### To do
Give back the entries below verbatim.

[Collection entries]
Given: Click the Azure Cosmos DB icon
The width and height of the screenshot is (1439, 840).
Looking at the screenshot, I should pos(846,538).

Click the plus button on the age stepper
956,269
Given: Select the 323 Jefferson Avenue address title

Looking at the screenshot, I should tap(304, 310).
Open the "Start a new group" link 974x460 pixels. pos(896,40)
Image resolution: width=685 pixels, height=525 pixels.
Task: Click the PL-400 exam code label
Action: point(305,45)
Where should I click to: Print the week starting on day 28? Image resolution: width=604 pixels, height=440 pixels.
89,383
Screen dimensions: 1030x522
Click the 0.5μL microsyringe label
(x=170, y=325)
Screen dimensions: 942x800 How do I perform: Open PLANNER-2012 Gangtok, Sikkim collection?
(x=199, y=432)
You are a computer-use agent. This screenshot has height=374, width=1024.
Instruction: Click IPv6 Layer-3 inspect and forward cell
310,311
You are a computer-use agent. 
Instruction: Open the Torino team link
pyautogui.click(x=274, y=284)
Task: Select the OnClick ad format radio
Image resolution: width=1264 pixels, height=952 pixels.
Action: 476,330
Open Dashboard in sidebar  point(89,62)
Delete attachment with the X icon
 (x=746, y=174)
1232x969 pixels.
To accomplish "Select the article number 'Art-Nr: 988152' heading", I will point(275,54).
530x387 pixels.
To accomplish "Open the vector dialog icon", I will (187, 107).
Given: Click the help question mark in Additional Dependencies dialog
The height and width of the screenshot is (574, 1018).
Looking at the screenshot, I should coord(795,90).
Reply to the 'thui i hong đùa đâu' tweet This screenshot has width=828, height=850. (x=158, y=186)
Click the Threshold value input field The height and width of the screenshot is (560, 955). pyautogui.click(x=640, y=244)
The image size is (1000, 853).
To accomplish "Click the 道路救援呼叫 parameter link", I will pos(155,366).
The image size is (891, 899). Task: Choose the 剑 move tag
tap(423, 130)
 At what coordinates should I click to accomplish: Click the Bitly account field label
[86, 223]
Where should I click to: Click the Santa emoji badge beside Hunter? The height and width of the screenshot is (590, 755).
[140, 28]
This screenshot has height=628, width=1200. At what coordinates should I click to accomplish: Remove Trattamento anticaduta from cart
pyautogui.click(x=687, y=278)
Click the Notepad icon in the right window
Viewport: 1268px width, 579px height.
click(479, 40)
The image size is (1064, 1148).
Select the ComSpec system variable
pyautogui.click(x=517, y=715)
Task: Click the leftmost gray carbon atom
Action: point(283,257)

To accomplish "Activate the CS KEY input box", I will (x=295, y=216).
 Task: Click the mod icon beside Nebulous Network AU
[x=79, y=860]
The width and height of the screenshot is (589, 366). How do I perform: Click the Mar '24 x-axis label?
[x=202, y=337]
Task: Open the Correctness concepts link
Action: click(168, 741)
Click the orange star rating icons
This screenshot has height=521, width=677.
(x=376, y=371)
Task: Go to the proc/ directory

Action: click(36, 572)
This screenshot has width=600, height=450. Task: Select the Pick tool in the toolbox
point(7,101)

### Solution to the exercise
Given: Click the Azure Cosmos DB icon
The width and height of the screenshot is (1439, 840).
Looking at the screenshot, I should pos(846,538).

Click the plus button on the age stepper
956,269
Given: Select the 323 Jefferson Avenue address title

Looking at the screenshot, I should tap(304, 310).
Open the "Start a new group" link 974x460 pixels. pos(896,40)
Image resolution: width=685 pixels, height=525 pixels.
Task: Click the PL-400 exam code label
Action: point(305,45)
Where should I click to: Print the week starting on day 28? Image resolution: width=604 pixels, height=440 pixels.
89,383
Screen dimensions: 1030x522
Click the 0.5μL microsyringe label
(x=170, y=325)
Screen dimensions: 942x800 How do I perform: Open PLANNER-2012 Gangtok, Sikkim collection?
(x=199, y=432)
You are a computer-use agent. This screenshot has height=374, width=1024.
Instruction: Click IPv6 Layer-3 inspect and forward cell
310,311
You are a computer-use agent. 
Instruction: Open the Torino team link
pyautogui.click(x=274, y=284)
Task: Select the OnClick ad format radio
Image resolution: width=1264 pixels, height=952 pixels.
Action: 476,330
Open Dashboard in sidebar  point(89,62)
Delete attachment with the X icon
 (x=746, y=174)
1232x969 pixels.
To accomplish "Select the article number 'Art-Nr: 988152' heading", I will point(275,54).
530x387 pixels.
To accomplish "Open the vector dialog icon", I will (187, 107).
Given: Click the help question mark in Additional Dependencies dialog
The height and width of the screenshot is (574, 1018).
Looking at the screenshot, I should coord(795,90).
Reply to the 'thui i hong đùa đâu' tweet This screenshot has width=828, height=850. (x=158, y=186)
Click the Threshold value input field The height and width of the screenshot is (560, 955). pyautogui.click(x=640, y=244)
The image size is (1000, 853).
To accomplish "Click the 道路救援呼叫 parameter link", I will pos(155,366).
The image size is (891, 899). Task: Choose the 剑 move tag
tap(423, 130)
 At what coordinates should I click to accomplish: Click the Bitly account field label
[86, 223]
Where should I click to: Click the Santa emoji badge beside Hunter? The height and width of the screenshot is (590, 755).
[140, 28]
This screenshot has height=628, width=1200. At what coordinates should I click to accomplish: Remove Trattamento anticaduta from cart
pyautogui.click(x=687, y=278)
Click the Notepad icon in the right window
Viewport: 1268px width, 579px height.
click(479, 40)
The image size is (1064, 1148).
Select the ComSpec system variable
pyautogui.click(x=517, y=715)
Task: Click the leftmost gray carbon atom
Action: point(283,257)

To accomplish "Activate the CS KEY input box", I will (x=295, y=216).
 Task: Click the mod icon beside Nebulous Network AU
[x=79, y=860]
The width and height of the screenshot is (589, 366). How do I perform: Click the Mar '24 x-axis label?
[x=202, y=337]
Task: Open the Correctness concepts link
Action: click(168, 741)
Click the orange star rating icons
This screenshot has height=521, width=677.
(x=376, y=371)
Task: Go to the proc/ directory

Action: click(36, 572)
This screenshot has width=600, height=450. Task: Select the Pick tool in the toolbox
point(7,101)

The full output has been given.